«Ce n’est pas une histoire que j’aime trop évoquer», admet à demi-mot Bernard Minier. Invité de Thibaut Gauthier dans Le Figaro La Nuit, le roi du polar est revenu en détail, depuis les souterrains des Carrières des Capuçins dans le XIVe arrondissement de Paris, sur sa carrière, sa vie, ses œuvres.
Au détour d’une question, Bernard Minier est revenu sur un évènement marquant du début de sa carrière, lorsqu’il a sorti son premier roman Glacé, en 2011.
«La dernière fois qu’on a observé Xavier Dupont de Ligonnès , c’est lorsqu’il sort de sa chambre d’hôtel à Roquebrune-sur-Argens , après ça on ne sait pas où il est passé. Il sort de la chambre d’hôtel, il y a une caméra de surveillance et il a à la main mon premier roman Glacé.» Un coup de pub dont se serait bien passé l’écrivain et auquel il ne veut toujours pas être associé.
À l’époque, la police judiciaire de Nantes analyse la moindre piste qui leur permettrait d’élucider le quintuple meurtre survenu à Nantes. En 2011, cinq membres de la famille Dupont de Ligonnès, la mère de famille et ses quatre enfants, sont assassinés et retrouvés sous la maison familiale.
la PJ de Nantes s’interroge alors sur ce roman aperçu au bras du suspect principal, et son rôle dans cette affaire. «Évidemment il n’y en avait pas grâce à Dieu, les crimes commis par ce sinistre personnage ne ressemblent en rien à ce qui a été décrit dans Glacé», évoque Bernard Minier. Une histoire prise très au sérieux par l’auteur, et qu’il «a préféré oublier très vite».
«Comment distinguer le vrai du faux ?»
Pour Bernard Minier, son travail ne doit rester que fiction, et ne pas tendre vers le réel. Deux notions qui ont tendance à s’entremêler, et dont il est question dans son dernier roman, H, paru fin mars 2025 aux éditions XO. «Dans H, il est question de frontière entre la réalité et la fiction quand la fiction est partout. Aujourd’hui la fiction est dans les discours politiques, mais aussi dans les théories complotistes. Comment fait-on pour distinguer le vrai du faux?», s’interroge l’auteur.

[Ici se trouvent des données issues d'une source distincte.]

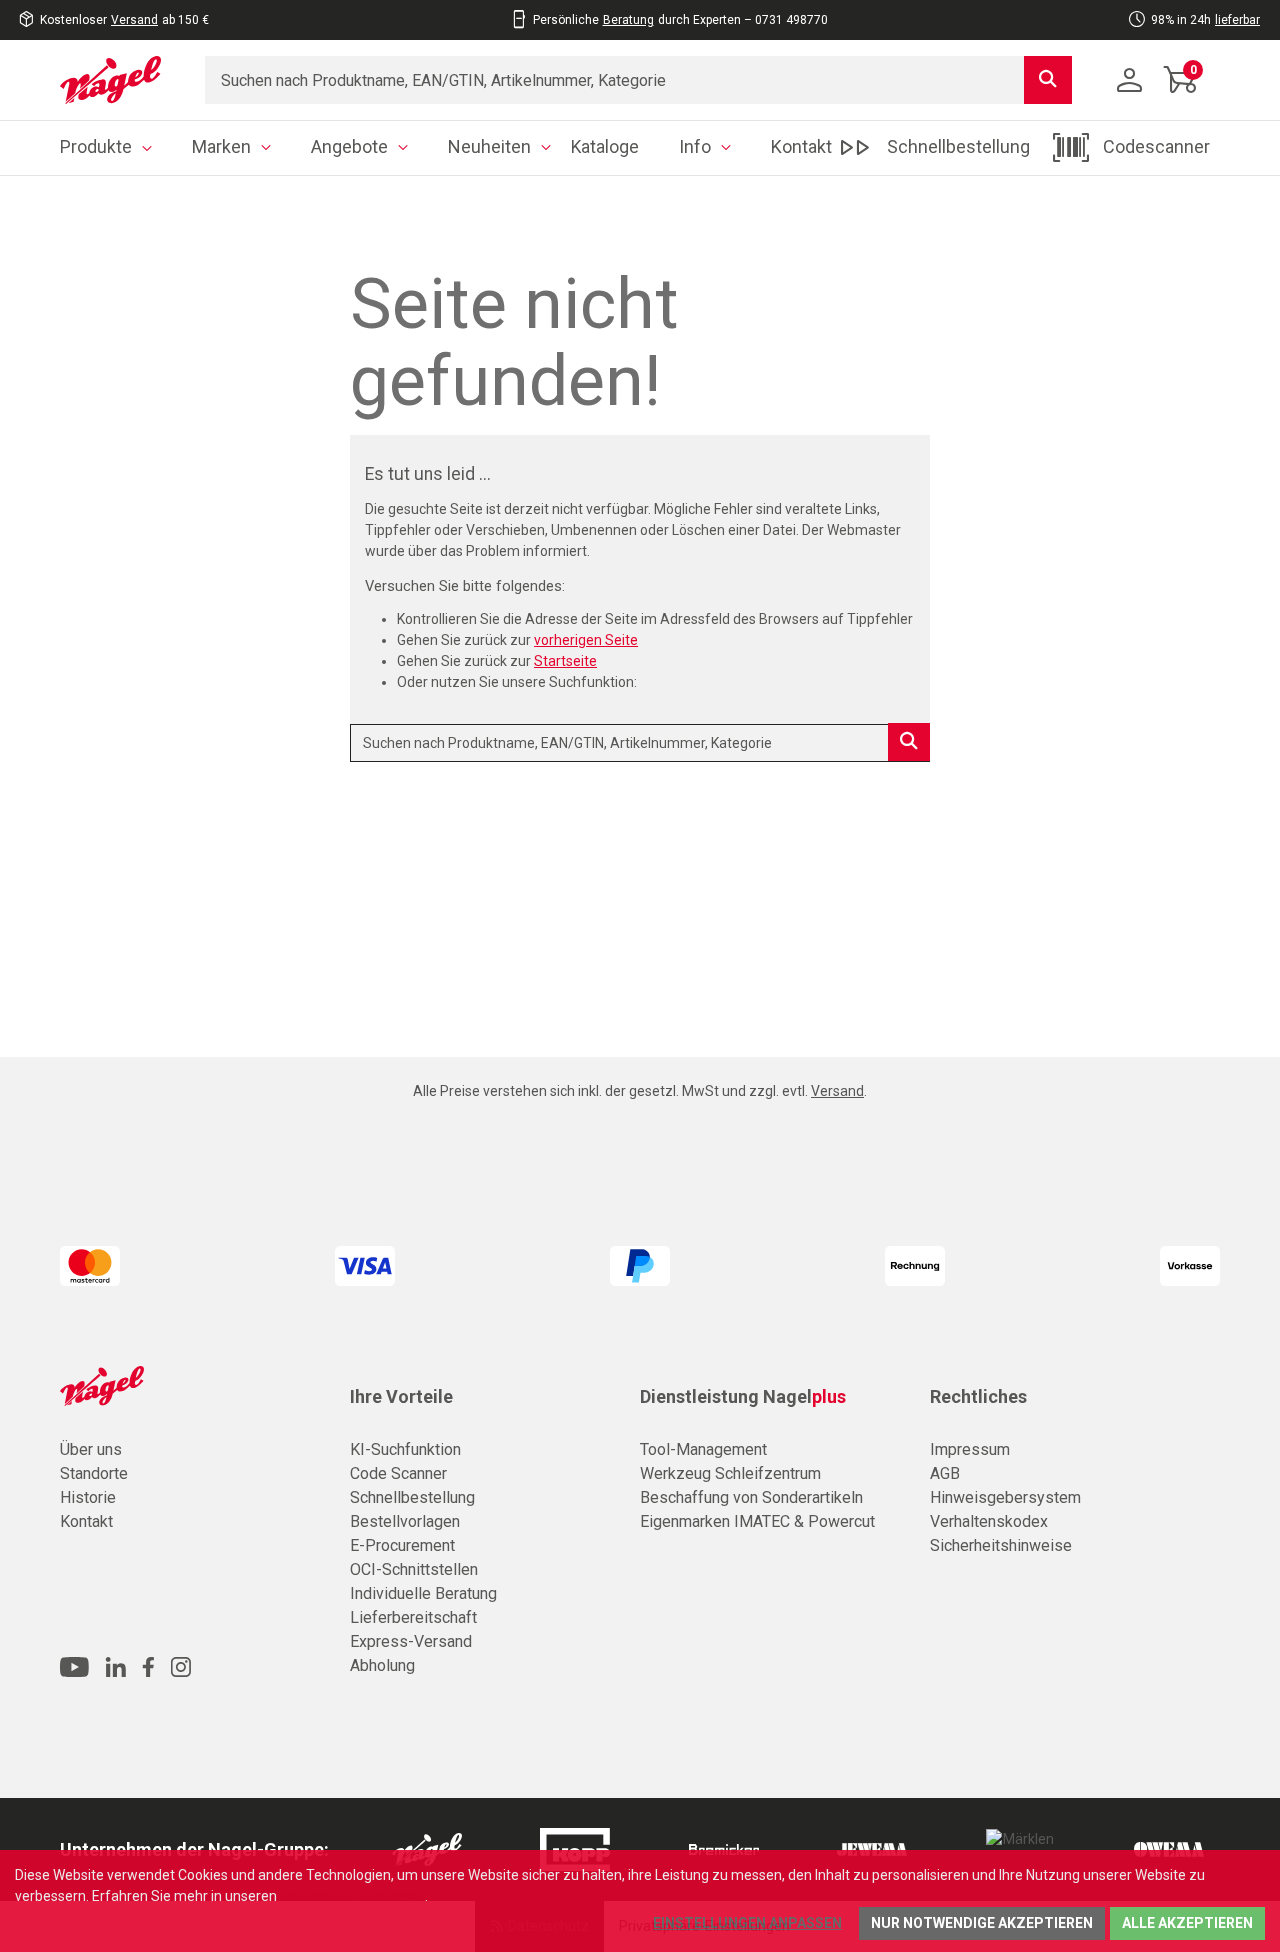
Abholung (382, 1665)
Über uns (91, 1449)
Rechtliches (978, 1397)
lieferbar (1237, 20)
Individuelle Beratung (423, 1593)
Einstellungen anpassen (747, 1923)
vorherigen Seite (586, 640)
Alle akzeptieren (1187, 1923)
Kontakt (86, 1521)
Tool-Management (703, 1449)
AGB (945, 1473)
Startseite (565, 661)
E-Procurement (402, 1545)
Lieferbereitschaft (413, 1617)
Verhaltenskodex (989, 1521)
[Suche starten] (1048, 80)
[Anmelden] (1130, 80)
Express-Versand (411, 1641)
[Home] (117, 80)
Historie (88, 1497)
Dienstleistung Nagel (743, 1397)
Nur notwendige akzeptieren (982, 1923)
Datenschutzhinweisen (352, 1896)
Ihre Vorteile (401, 1397)
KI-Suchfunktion (405, 1449)
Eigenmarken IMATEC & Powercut (757, 1521)
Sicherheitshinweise (1001, 1545)
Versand (134, 20)
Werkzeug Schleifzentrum (730, 1473)
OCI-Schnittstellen (414, 1569)
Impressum (970, 1449)
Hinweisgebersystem (1005, 1497)
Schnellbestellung (412, 1497)
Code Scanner (398, 1473)
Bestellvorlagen (405, 1521)
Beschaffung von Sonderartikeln (751, 1497)
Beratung (628, 20)
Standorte (94, 1473)
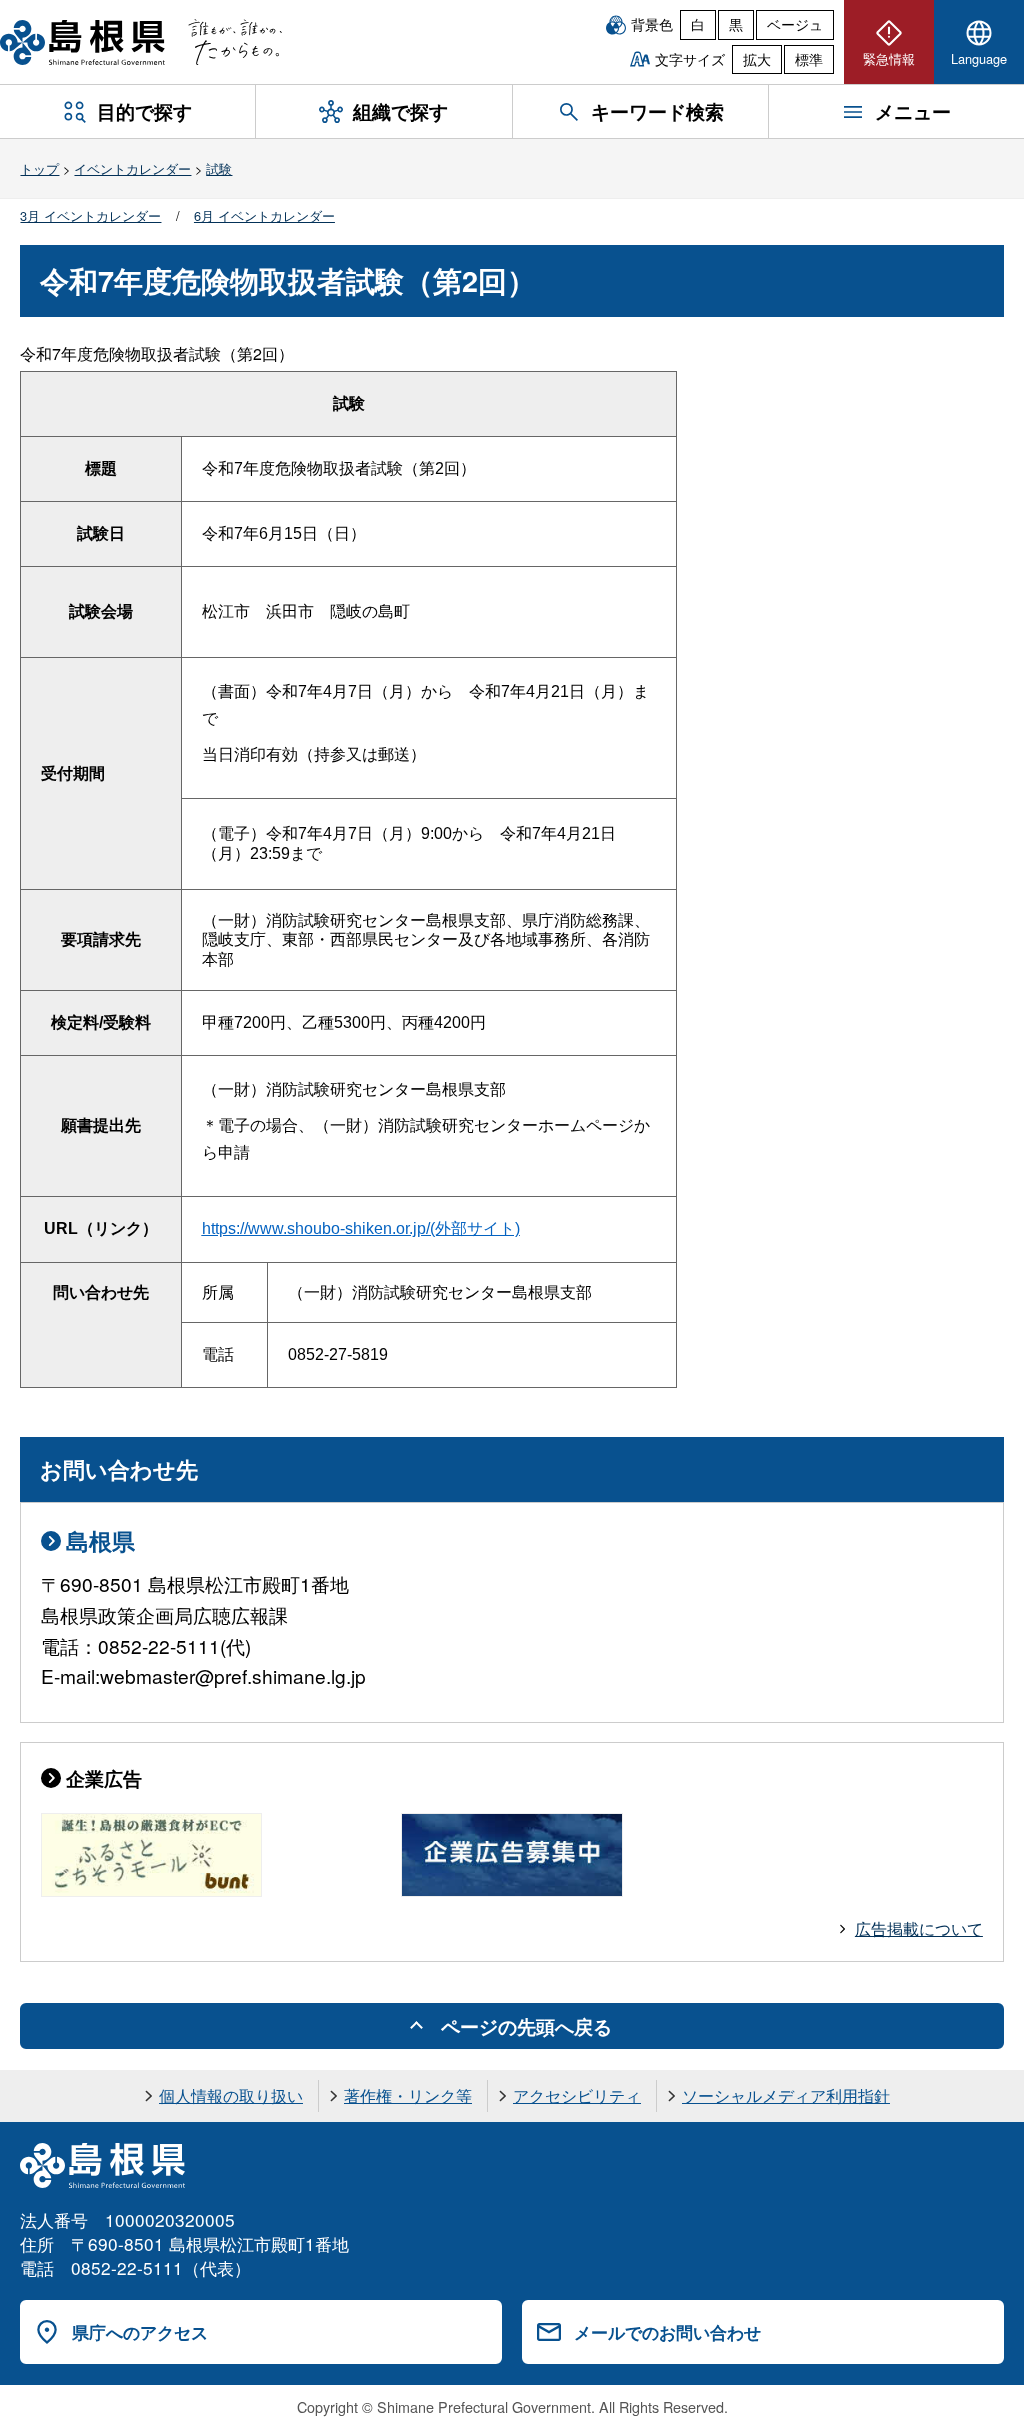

À cette question, l’écrivain se conforte dans l’imaginaire, bien qu’il lui soit arrivé de questionner le réel. Pour cela il s’est rapproché des Web Sleuthers, des enquêteurs autodidactes. De l’anglais «sleuth» qui signifie «détective», le Web Sleuther représente une «espèce d’enquêteur du dimanche, qui enfile son costume de détective depuis chez lui». Une aide précieuse pour la police, comme en témoigne l’affaire Luka Rocco Magnotta, élucidée en grande partie grâce à des internautes.
«Ce qui est fascinant c’est que c’est un groupe d’enquête, d’une dizaine ou une centaine d’individus, qui ont eu leur disposition un gisement d’informations unique dans l’histoire de l’humanité: Internet» reconnaît l’écrivain. Une ressource précieuse, dont il est allé en tirer la substantifique moelle pour écrire ses romans.